*Tasks and exercises:*
**A.** Please reproduce the GPIB-COM switch excerpt below word for word, everything from "The three remaining" down to "position disables REN.".
**B.** Name every abbreviation that the GPIB-COM switch excerpt below introduces in parentheses after its full name, giving each full name with it.
**C.** Condense the paragraph of the GPIB-COM switch excerpt below that starts "Enables/disables the Service Request" into a short bulleted list that keeps its main facts.

*Excerpt provided:*

=== Begin Enclosure ===

The three remaining switches (REN, IFC, and SRQ) have the following special functions:
Note: An asterisk (*) after a signal name indicates that the signal is inverted (negative logic).
REN*
Asserts/unasserts the Remote Enable (REN) line that places an instrument in remote
mode. The ON position enables REN. The OFF position disables REN.
IFC*
Enables/disables the Interface Clear (IFC) option on the GPIB-COM. If enabled, the
GPIB-COM issues an IFC when it is initialized. The ON position enables IFC on
initialization. The OFF position holds IFC unasserted.
SRQ*
Enables/disables the Service Request (SRQ) option. If enabled, the GPIB-COM
monitors the SRQ line through the Parity Error Bit (PE) in the Line Status Register.
When the switch is ON, the PE bit reflects the status of the SRQ line. When the
switch is OFF, the PE bit is always clear.

=== End Enclosure ===

*Material shown:*
=== Begin Enclosure ===

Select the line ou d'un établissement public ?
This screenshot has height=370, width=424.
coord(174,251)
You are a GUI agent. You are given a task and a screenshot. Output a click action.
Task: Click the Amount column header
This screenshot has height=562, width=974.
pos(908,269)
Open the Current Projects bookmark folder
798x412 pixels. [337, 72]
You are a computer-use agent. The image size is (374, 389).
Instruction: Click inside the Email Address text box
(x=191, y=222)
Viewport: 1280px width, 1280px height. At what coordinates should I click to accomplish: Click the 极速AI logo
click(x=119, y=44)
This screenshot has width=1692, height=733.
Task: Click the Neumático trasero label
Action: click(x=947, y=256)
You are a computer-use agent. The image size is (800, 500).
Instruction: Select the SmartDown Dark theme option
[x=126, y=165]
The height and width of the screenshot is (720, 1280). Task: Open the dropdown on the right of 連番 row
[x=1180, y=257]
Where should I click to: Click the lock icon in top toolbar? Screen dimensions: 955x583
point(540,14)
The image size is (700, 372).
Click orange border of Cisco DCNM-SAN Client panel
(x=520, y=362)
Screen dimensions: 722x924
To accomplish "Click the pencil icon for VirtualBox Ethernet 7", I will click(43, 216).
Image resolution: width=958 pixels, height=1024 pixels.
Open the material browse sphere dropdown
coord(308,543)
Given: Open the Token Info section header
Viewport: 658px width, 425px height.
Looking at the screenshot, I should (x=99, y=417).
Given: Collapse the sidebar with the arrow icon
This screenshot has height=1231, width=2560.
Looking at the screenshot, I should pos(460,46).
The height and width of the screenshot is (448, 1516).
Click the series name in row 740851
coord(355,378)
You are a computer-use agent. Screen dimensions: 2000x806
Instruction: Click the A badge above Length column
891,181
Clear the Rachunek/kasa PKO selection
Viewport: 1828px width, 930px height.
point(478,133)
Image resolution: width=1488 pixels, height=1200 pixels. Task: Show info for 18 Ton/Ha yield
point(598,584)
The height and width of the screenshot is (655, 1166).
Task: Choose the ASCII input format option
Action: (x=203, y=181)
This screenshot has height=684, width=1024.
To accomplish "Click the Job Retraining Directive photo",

=== End Enclosure ===

*Your written answers:*
**A.**
The three remaining switches (REN, IFC, and SRQ) have the following special functions:
Note: An asterisk (*) after a signal name indicates that the signal is inverted (negative logic).
REN*
Asserts/unasserts the Remote Enable (REN) line that places an instrument in remote
mode. The ON position enables REN. The OFF position disables REN.

**B.**
- Remote Enable (REN)
- Interface Clear (IFC)
- Service Request (SRQ)
- Parity Error Bit (PE)

**C.**
- Turns the Service Request (SRQ) option on or off.
- When enabled, the GPIB-COM monitors the SRQ line through the Parity Error Bit (PE) in the Line Status Register.
- Switch ON: the PE bit reflects the status of the SRQ line.
- Switch OFF: the PE bit is always clear.